## Task inputs
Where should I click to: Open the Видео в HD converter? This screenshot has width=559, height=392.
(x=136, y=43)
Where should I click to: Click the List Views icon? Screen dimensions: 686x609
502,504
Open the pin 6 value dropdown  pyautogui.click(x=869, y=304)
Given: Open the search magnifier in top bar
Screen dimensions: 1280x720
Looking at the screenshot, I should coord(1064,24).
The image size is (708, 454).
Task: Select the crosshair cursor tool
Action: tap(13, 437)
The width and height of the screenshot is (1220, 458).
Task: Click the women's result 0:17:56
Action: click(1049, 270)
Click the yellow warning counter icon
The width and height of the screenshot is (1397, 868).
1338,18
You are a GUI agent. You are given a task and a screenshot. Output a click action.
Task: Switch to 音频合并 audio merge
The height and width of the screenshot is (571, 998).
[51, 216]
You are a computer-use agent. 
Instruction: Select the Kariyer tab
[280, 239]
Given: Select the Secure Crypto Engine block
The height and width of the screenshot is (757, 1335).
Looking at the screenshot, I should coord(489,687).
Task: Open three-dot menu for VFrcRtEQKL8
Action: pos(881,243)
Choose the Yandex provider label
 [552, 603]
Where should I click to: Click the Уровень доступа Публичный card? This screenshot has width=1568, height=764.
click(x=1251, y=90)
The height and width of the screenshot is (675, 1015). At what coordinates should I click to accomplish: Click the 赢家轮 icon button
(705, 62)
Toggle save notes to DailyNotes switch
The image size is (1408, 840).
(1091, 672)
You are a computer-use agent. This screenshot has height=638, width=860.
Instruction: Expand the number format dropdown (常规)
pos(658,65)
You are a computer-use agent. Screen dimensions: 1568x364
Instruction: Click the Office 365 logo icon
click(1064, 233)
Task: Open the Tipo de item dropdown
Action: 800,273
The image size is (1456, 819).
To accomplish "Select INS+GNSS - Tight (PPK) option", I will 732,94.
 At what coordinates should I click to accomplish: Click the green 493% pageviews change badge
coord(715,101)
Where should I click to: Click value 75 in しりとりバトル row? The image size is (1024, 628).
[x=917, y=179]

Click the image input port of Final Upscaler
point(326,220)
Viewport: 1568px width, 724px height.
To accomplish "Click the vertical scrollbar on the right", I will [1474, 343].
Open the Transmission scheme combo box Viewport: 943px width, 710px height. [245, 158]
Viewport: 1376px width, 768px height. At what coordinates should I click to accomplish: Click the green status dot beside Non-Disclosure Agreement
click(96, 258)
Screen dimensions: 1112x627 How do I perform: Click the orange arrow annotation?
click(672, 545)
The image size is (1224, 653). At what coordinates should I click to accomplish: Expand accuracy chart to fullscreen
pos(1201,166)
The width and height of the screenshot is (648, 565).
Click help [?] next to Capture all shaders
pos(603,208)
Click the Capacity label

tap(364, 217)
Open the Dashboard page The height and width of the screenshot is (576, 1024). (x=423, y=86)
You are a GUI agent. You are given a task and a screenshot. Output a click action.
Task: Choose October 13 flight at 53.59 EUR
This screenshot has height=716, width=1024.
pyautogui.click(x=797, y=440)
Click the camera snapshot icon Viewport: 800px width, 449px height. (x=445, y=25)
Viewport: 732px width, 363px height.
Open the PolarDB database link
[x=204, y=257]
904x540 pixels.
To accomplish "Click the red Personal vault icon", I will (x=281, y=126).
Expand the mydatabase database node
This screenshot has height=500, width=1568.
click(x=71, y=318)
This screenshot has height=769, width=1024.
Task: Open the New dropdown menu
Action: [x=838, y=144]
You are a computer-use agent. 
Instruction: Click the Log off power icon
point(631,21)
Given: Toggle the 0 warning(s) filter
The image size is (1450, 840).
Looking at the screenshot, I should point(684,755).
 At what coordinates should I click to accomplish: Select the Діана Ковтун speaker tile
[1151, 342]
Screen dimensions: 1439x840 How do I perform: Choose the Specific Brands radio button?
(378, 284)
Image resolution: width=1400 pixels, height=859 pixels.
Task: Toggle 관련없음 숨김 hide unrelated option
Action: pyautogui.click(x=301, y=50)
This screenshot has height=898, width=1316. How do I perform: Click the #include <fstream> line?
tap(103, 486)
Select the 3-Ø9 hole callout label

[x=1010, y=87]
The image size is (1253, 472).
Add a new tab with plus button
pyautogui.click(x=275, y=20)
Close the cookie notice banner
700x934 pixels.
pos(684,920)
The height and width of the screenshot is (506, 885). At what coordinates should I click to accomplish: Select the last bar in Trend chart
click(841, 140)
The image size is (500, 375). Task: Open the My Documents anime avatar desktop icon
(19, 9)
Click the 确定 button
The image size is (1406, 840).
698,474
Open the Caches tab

## Instructions for the task
Copy the records above word for word, starting at the first line and ending with the line that contains "Action: click(1049, 270)".

## Solution to the problem
Where should I click to: Open the Видео в HD converter? This screenshot has width=559, height=392.
(x=136, y=43)
Where should I click to: Click the List Views icon? Screen dimensions: 686x609
502,504
Open the pin 6 value dropdown  pyautogui.click(x=869, y=304)
Given: Open the search magnifier in top bar
Screen dimensions: 1280x720
Looking at the screenshot, I should coord(1064,24).
The image size is (708, 454).
Task: Select the crosshair cursor tool
Action: tap(13, 437)
The width and height of the screenshot is (1220, 458).
Task: Click the women's result 0:17:56
Action: click(1049, 270)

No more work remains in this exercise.